Coded by that first virtuous victim scene as the good guy, early on Salt starts acting like a bad guy, and screenwriter Kurt Wimmer and director Phillip Noyce are in no hurry to clear up the matter of their ostensible protagonist's true allegiance. Eschewing any of the usual tricks and winks to let us know we can trust her, that her moral compass renders her many crimes as collateral damage in the interest of the greater good, the filmmakers imbue what at first seem to be rote action devices with unexpected psychological gravitas. Not until the final scene does Salt unambiguously spell out how we're meant to feel about all that's come before. Compared with a film like Inception, which is forever stopping to explain to us what we've just seen, this feels like an incredible show of restraint.

If Jolie's star persona has something to do with Salt's muddling of moral binaries, her gender inspires little in the way of action-hero subversion. Her physical disadvantage as a smaller human being is ignored—in fact, when it comes to hand-to-hand combat, she seems to be the only fighter on either side who fully knows what she's doing. And the filmmakers are not above condescendingly winking at the notion of feminine wiles. When she needs to hide from a security camera, she removes her panties and tosses them over the lens; when she needs to improvise a weapon, she concocts an explosive out of everyday items any gal might find in her cleaning pantry and medicine cabinet. She may be invincible, but her number-one ace in the hole seems to be that she can always convince smitten men they can fuck her.

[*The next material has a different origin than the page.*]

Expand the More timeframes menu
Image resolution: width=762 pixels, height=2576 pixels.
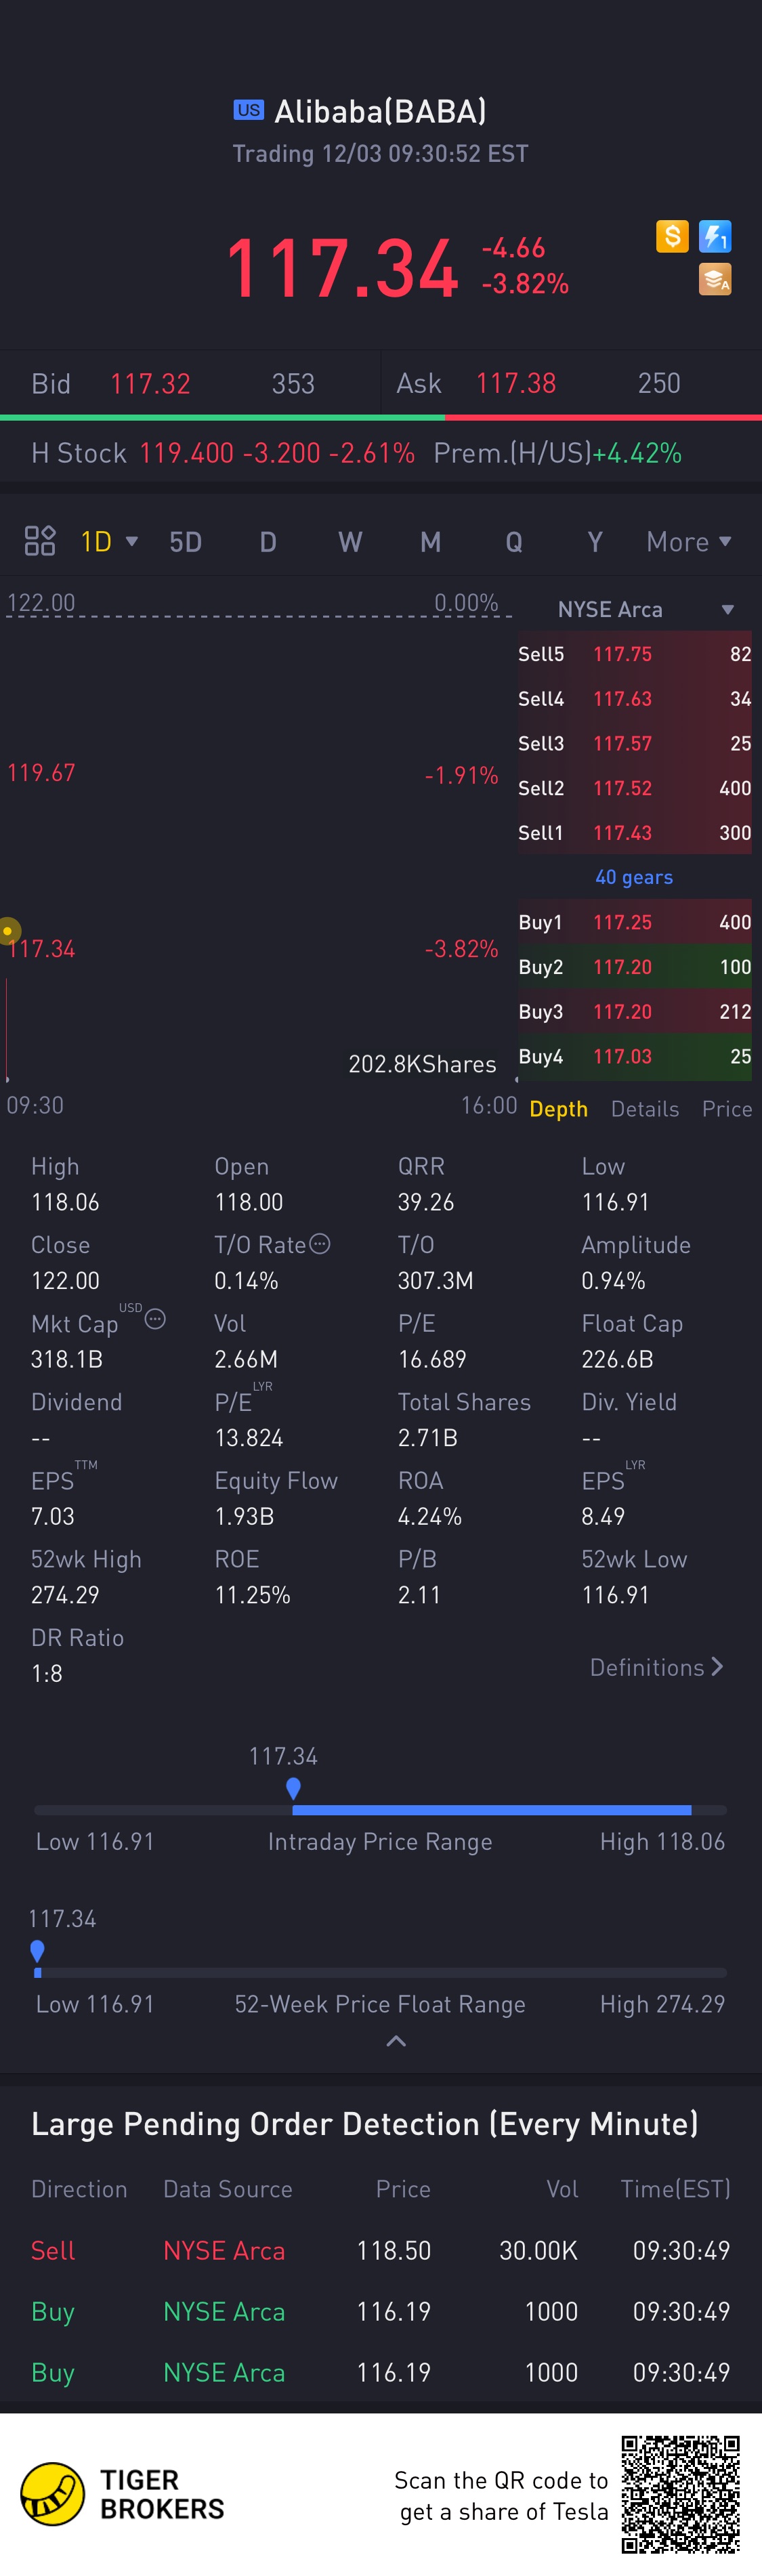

So let's not give this gambit more credit than it deserves—Salt is not particularly politically or socially progressive; stylistically, the best that can be said is that Noyce elegantly mashes up post-Bourne shaky-cam POV with gilded bombast straight out of his own '90s Jack Ryan films. Its conception of world affairs would seem hopelessly retrograde if the United States hadn't hauled in a sleeper cell of Russian spies, like, last week. That this is a would-be franchise-launcher becomes clear when the first end title card interrupts Jolie mid-dash to what we presume would have been the final action set piece; it's only at that moment that we understand we've been watching an origin story, a primer on who this antihero is and how she came to be the only thing standing in the way of the nuclear annihilation of Mecca (yes, seriously). That it flatters the audience by assuming a modicum of intelligence earns points if we're grading on a curve, but this is still closer to product than art. Highly satisfying, often exhilarating, refreshingly unpretentious product.